1. Impact on South Africa and ZAR Performance:
- ZAR Stability: Despite a stronger USD, the ZAR has remained stable and even recovered against the EUR and GBP, which suggests that the ZAR is performing well on a trade-weighted basis. Investors have scaled back their expectations for SA rate cuts as well, reflecting a more conservative outlook in line with the global trend of moderating rate-cut expectations.
- Interest Rate Outlook: The moderation in FRA rates signals that while a 25bp rate cut in November is still expected, the probability of further consecutive cuts has declined. The market is now pricing in three 25bp cuts through 2025, down from four previously.
2. Global Developments:
- US Bond Yields: US Treasury yields have surged higher, with 10-year yields now trading above 4.21%, reflecting factors such as economic resilience, political uncertainty, and the Fed’s cautious stance on rate cuts. This rise in yields has influenced SA bond yields, keeping them attractive to foreign investors and supporting portfolio inflows into SA bonds.

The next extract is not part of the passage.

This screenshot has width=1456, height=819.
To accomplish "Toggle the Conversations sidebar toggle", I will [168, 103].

- Gold and Oil Prices: The surge in the gold price to $2,733.4/oz is a positive development for South Africa’s terms of trade, especially as oil prices remain subdued. This strengthens the ZAR’s position, particularly given South Africa’s reliance on commodity exports.
3. Geopolitical Considerations:
- US-SA Relations under Trump: Should Trump win the US election, South Africa’s alignment with Russia and Palestine could lead to retaliatory actions by the US, such as removing trade benefits like those under the AGOA agreement. This would likely push South Africa further towards BRICs+, distancing it from Western trading partners. In the long term, this could reduce US influence in Southern Africa, strengthening SA’s ties with China and Russia.

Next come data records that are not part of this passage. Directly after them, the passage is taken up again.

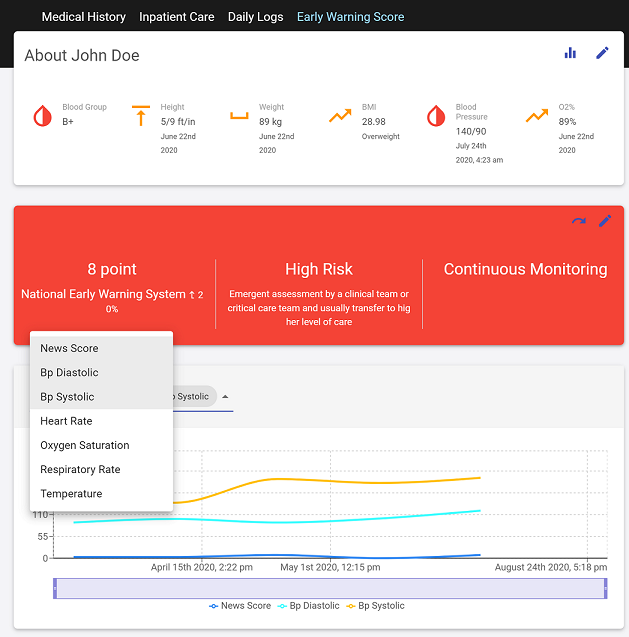Open the Medical History tab
This screenshot has width=629, height=637.
pyautogui.click(x=83, y=17)
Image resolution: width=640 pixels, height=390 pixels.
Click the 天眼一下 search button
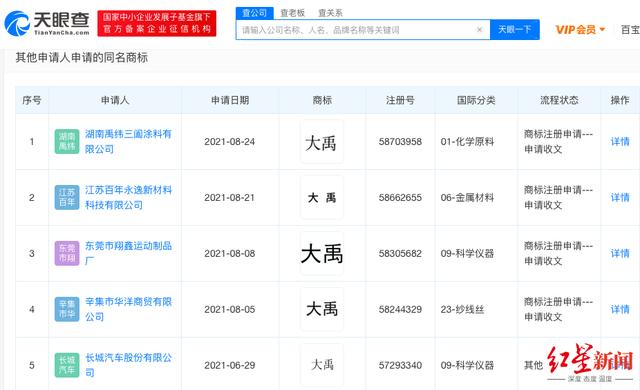coord(515,29)
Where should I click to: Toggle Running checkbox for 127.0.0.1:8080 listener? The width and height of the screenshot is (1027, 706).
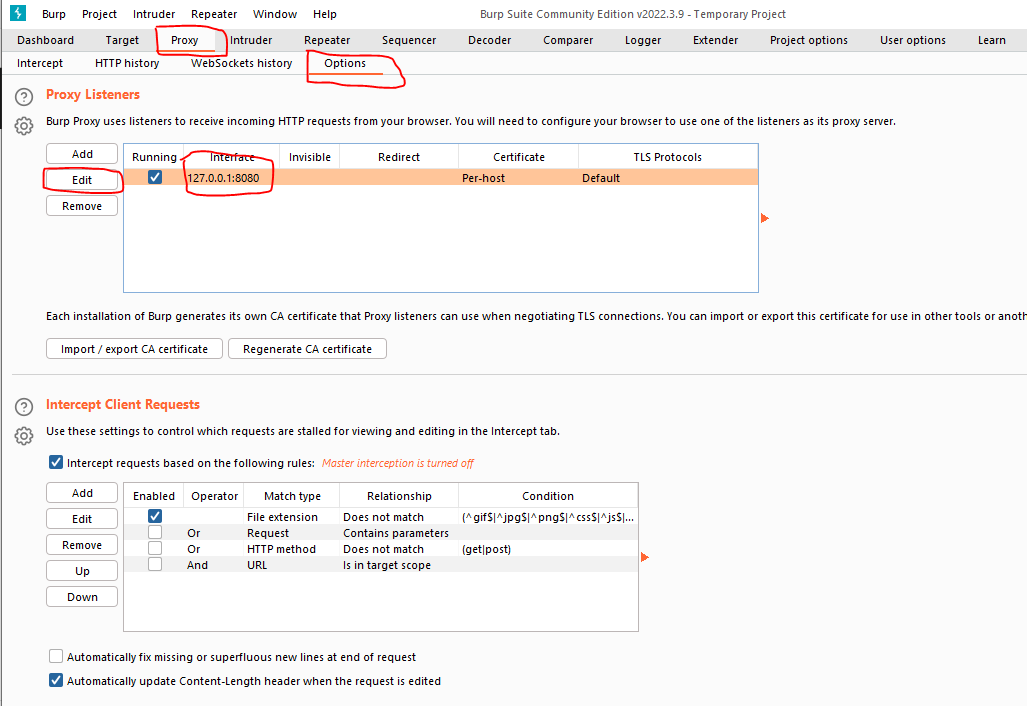point(155,178)
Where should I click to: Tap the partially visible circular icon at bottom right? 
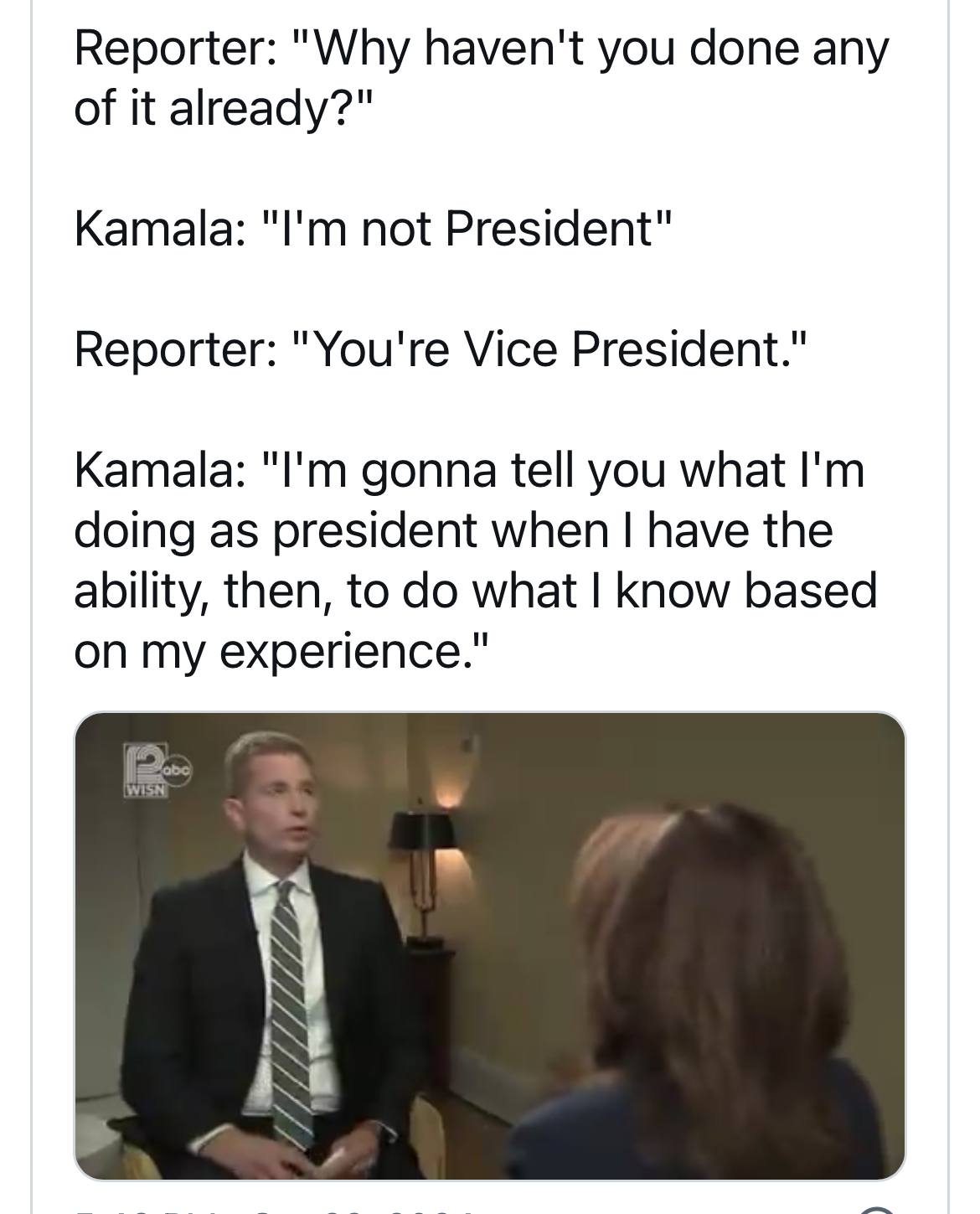point(877,1210)
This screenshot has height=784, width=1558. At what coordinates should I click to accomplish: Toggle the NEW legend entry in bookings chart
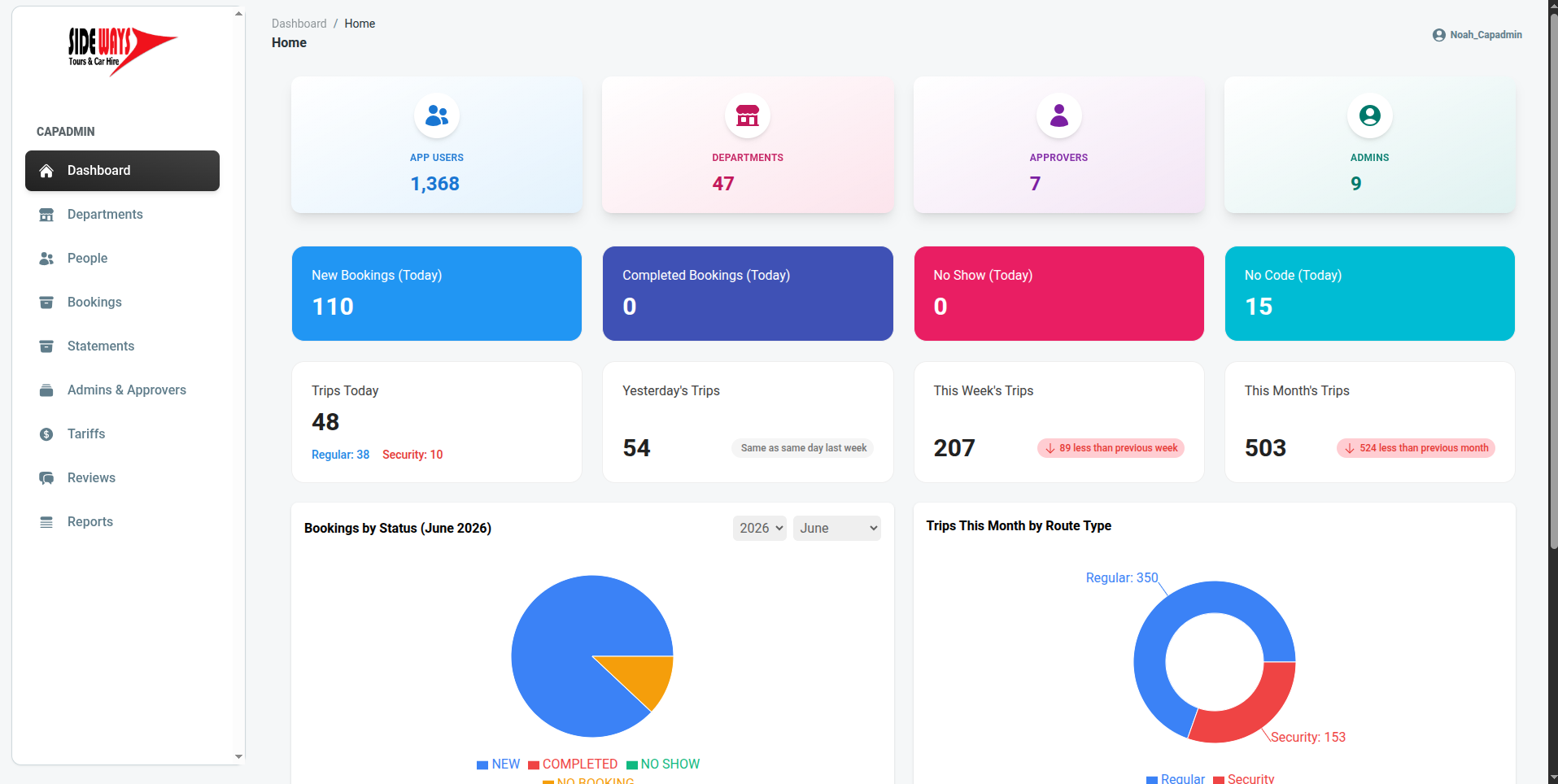coord(498,764)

4. Outlook for the ZAR and SA Bonds:
- ZAR Range: The USD-ZAR trades within a range of 17.35–17.8000, with resistance at 17.6750 and support at 17.3500. The ZAR has shown resilience despite the stronger USD, thanks to factors such as commodity prices and portfolio inflows.
- SA Bond Market: Domestic bond yields have risen in line with US Treasuries, maintaining the attractiveness of SA bonds. The spread between SA’s 10-year bonds and US Treasuries has consolidated around 514bp, and the SARB’s conservative stance could widen this spread further in the coming months.

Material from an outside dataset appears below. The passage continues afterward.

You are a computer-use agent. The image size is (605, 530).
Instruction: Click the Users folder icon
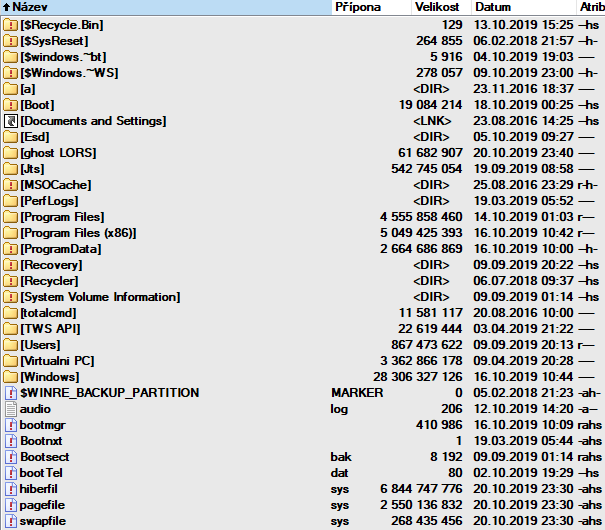coord(10,344)
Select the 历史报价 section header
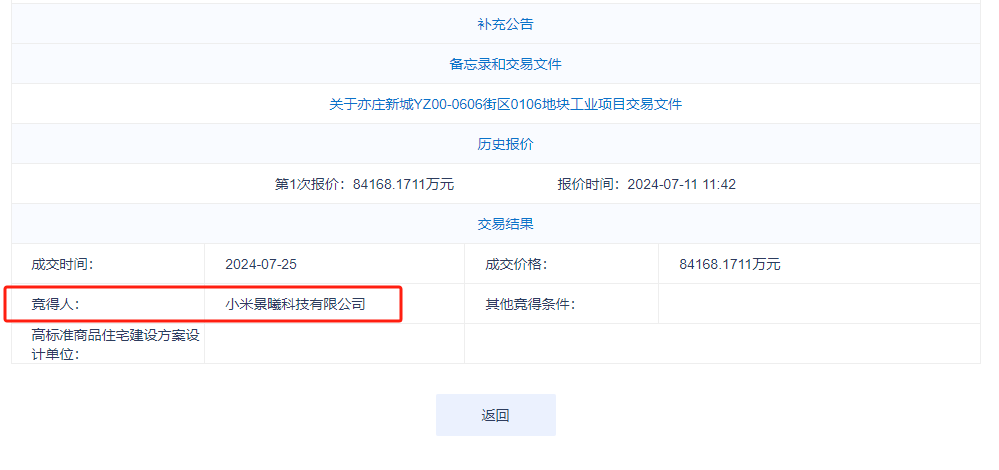The image size is (999, 470). pos(505,144)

5. Market Insight – Global Currencies:
- EUR and GBP: The EUR remains under pressure, trading near EUR/USD 1.0800, as the stronger USD and wider German-US yield spreads continue to weigh on the single currency. Similarly, the GBP is trading within a tight range, with attention on BoE speakers and their potential influence on market expectations for UK rate cuts.
- JPY: The yen has settled above USD/JPY 150.50, with exporter sales limiting further upside for the USD. However, the yen remains sensitive to Japanese intervention in the market, as policymakers aim to manage its volatility.